Drôle, sensuelle, intrigante et brillamment contée, l’intrigue érotico-littéraire original et perverse, dévoile ses charmes comme une strip-teaseuse malicieuse. Ce n’est que petit à petit qu’apparaissent les motivations de personnages pris au piège d’une intrigue diabolique. Filmé dans des décors neigeux de toute beauté et emporté par un vent de folie qui rend l’ensemble à la fois drôle et inquiétant, ce nouveau long-métrage conquiert par sa capacité à sans cesse désarçonner le spectateur.

 

Viard et Amalric - Frères Larrieu

Les Frères réalisateurs installent un charme vénéneux, créent un sentiment anxiogène, ne perdent jamais de vue l’humour qui leur est si cher, et délivrent quelques vérités toujours bonnes à dire sur l’époque : le libéralisme, l'emprise des femmes sur le coeur des hommes, l'importance majeure de la culture, la nécessicté de ne pas bafouer la nature, le vapotage... Chez les Larrieu, la peinture des mœurs sexuelles s'amarre toujours à la satire sociale. Et moi, jadore ça !

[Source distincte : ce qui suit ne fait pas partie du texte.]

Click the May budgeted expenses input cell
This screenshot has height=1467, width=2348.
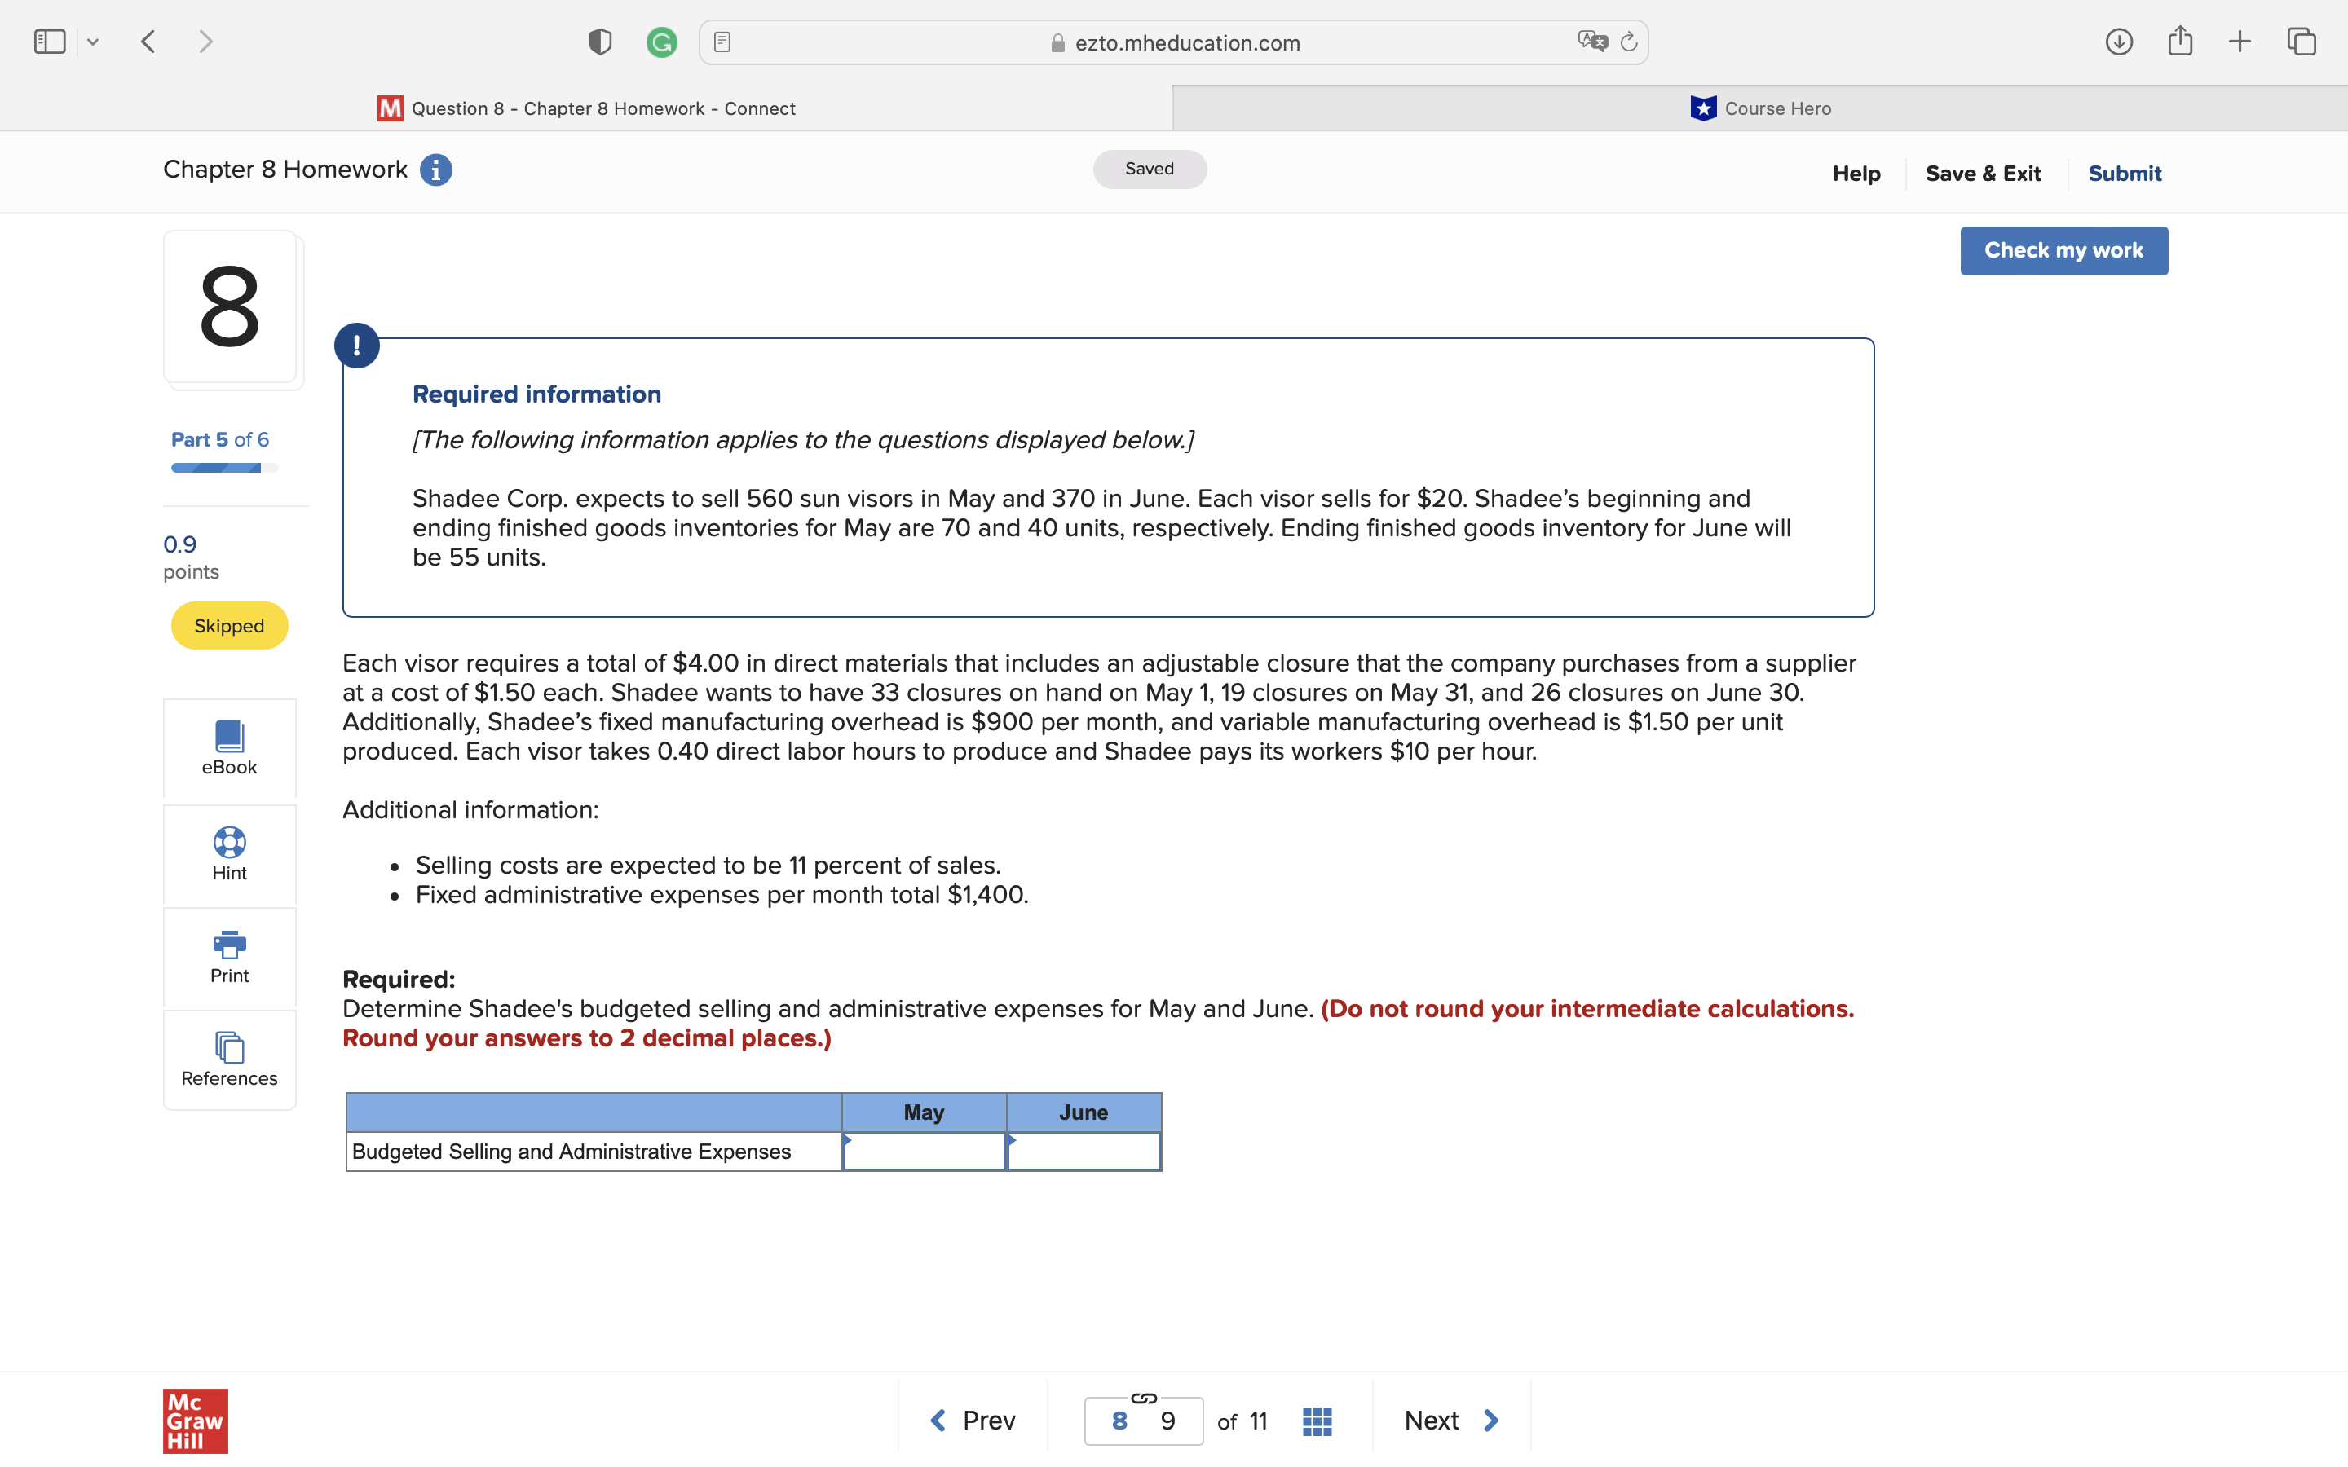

Dans ce thriller hypermaîtrisé, tout ce qu’on connaît des Frères Larrieu est synthétisé à la perfection, avec cet art consommé du contre-pied, des chausse-trappes, des blagues surréalistes. Et que voilà - enfin ! - du cinéma désarçonnant ! D’ailleurs, il faut du temps pour être enfin persuadé de là où les auteurs nous entraînent, à la manière du pêcheur qui laisserait son appât vagabonder avant de ferrer brutalement. Au cœur de la mise en scène toujours très précise et élégante de Jean-Marie et Arnaud Larrieu (prennent un malin plaisir à nous entraîner au coeur d'une intrigue tortueuse où il est bien difficile de distinguer ce qui relève de la vérité et ce qui relève de la mystification), structurée par leur sens inouï du décor, quelque chose vrille alors doucement, se dérègle dans un glissement aux ressorts presque indiscernables à vitesse réelle.